(Saved data entries)
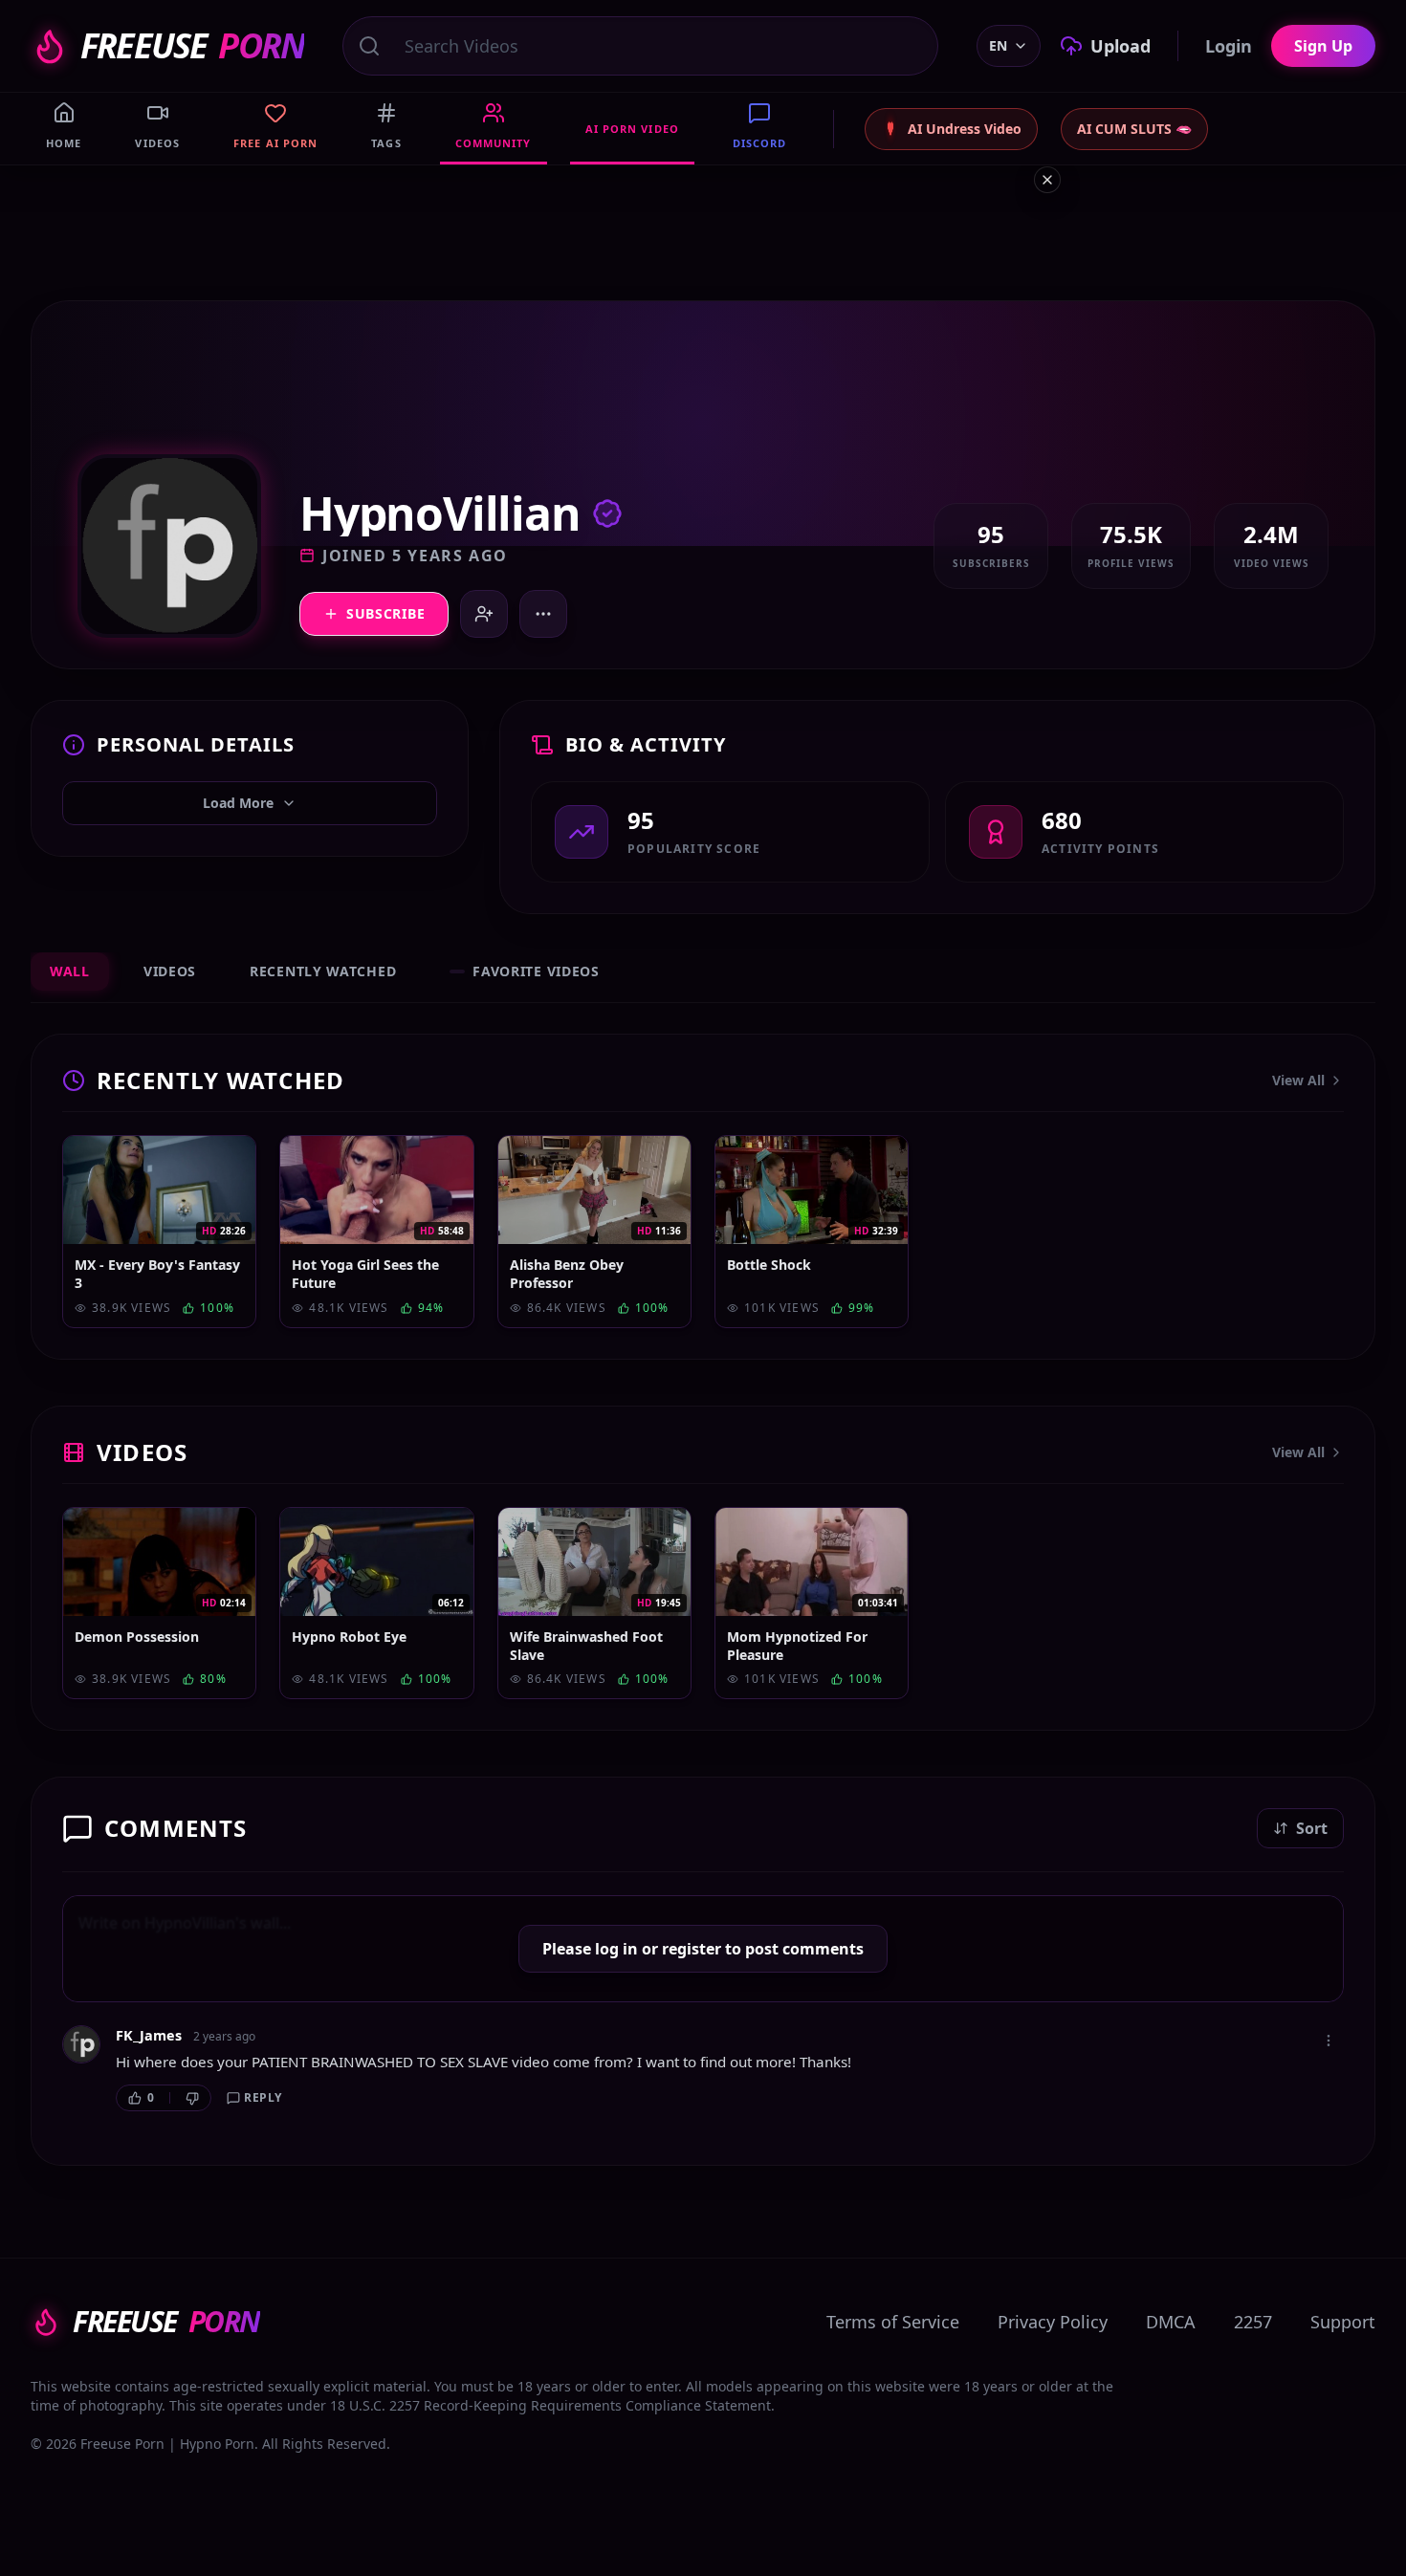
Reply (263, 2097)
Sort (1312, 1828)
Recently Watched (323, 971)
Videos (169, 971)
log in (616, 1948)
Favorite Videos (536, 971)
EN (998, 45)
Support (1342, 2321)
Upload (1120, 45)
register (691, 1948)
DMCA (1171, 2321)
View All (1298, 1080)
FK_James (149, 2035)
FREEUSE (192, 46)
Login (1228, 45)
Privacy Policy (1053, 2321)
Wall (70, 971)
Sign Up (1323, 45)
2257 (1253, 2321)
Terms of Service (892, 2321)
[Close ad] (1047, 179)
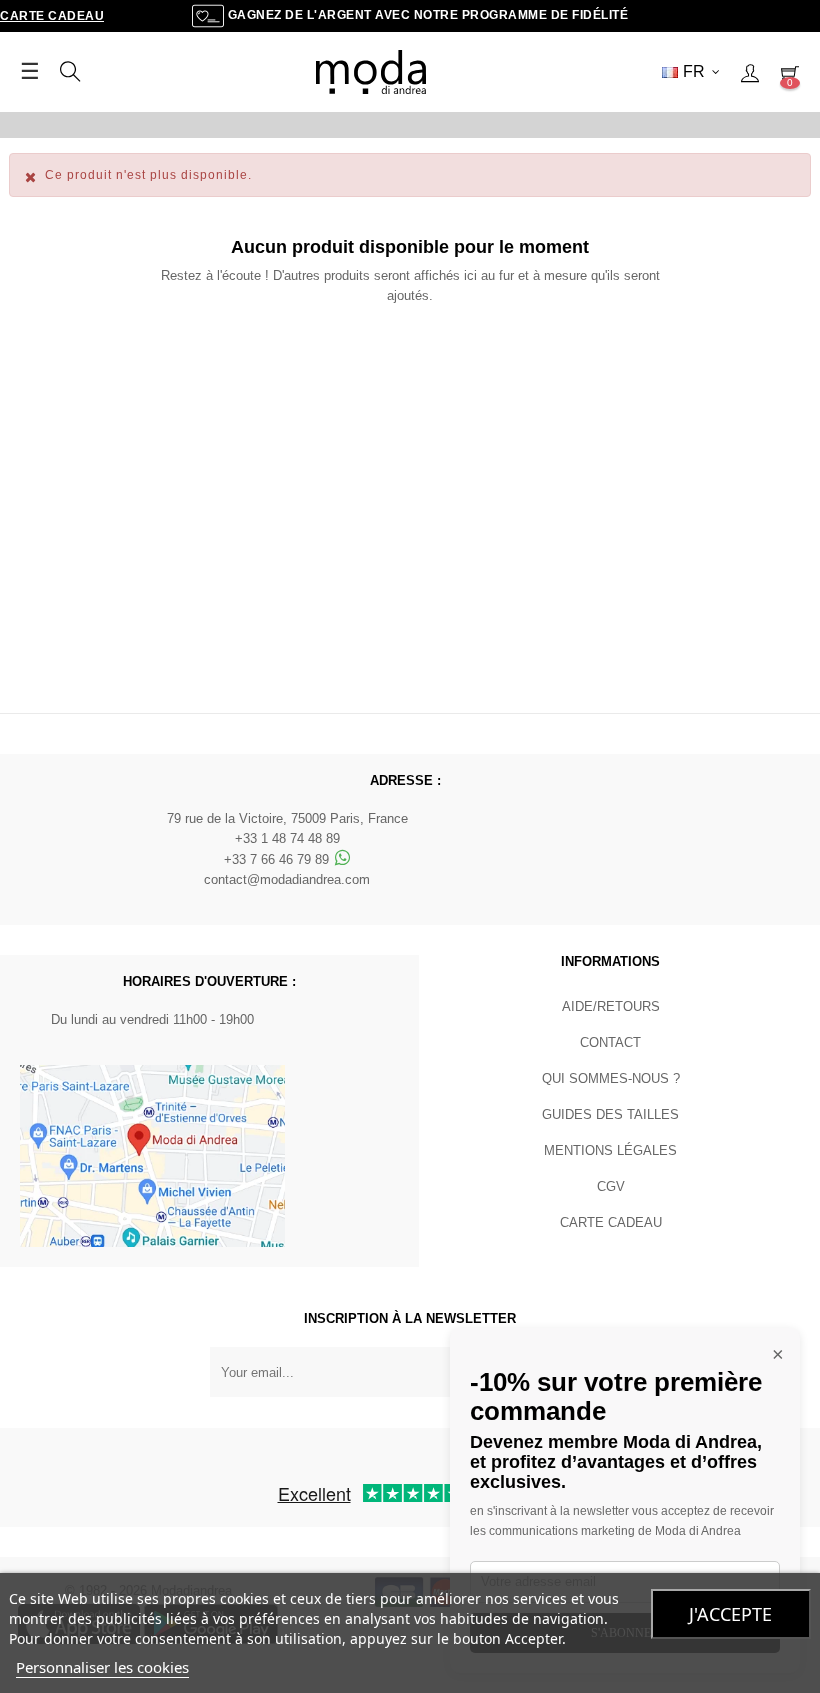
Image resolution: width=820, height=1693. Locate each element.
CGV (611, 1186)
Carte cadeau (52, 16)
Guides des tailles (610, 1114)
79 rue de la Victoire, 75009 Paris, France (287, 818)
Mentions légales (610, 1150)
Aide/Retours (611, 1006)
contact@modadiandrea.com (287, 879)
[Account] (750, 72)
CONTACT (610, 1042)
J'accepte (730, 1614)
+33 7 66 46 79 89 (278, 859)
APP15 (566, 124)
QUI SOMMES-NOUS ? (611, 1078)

> [Aim of the task]: What's needed here is an exact repeat of all the records above, pictures excluded.

> [Response]:
Reply (263, 2097)
Sort (1312, 1828)
Recently Watched (323, 971)
Videos (169, 971)
log in (616, 1948)
Favorite Videos (536, 971)
EN (998, 45)
Support (1342, 2321)
Upload (1120, 45)
register (691, 1948)
DMCA (1171, 2321)
View All (1298, 1080)
FK_James (149, 2035)
FREEUSE (192, 46)
Login (1228, 45)
Privacy Policy (1053, 2321)
Wall (70, 971)
Sign Up (1323, 45)
2257 (1253, 2321)
Terms of Service (892, 2321)
[Close ad] (1047, 179)
Image resolution: width=820, height=1693. Locate each element.
CGV (611, 1186)
Carte cadeau (52, 16)
Guides des tailles (610, 1114)
79 rue de la Victoire, 75009 Paris, France (287, 818)
Mentions légales (610, 1150)
Aide/Retours (611, 1006)
contact@modadiandrea.com (287, 879)
[Account] (750, 72)
CONTACT (610, 1042)
J'accepte (730, 1614)
+33 7 66 46 79 89 (278, 859)
APP15 (566, 124)
QUI SOMMES-NOUS ? (611, 1078)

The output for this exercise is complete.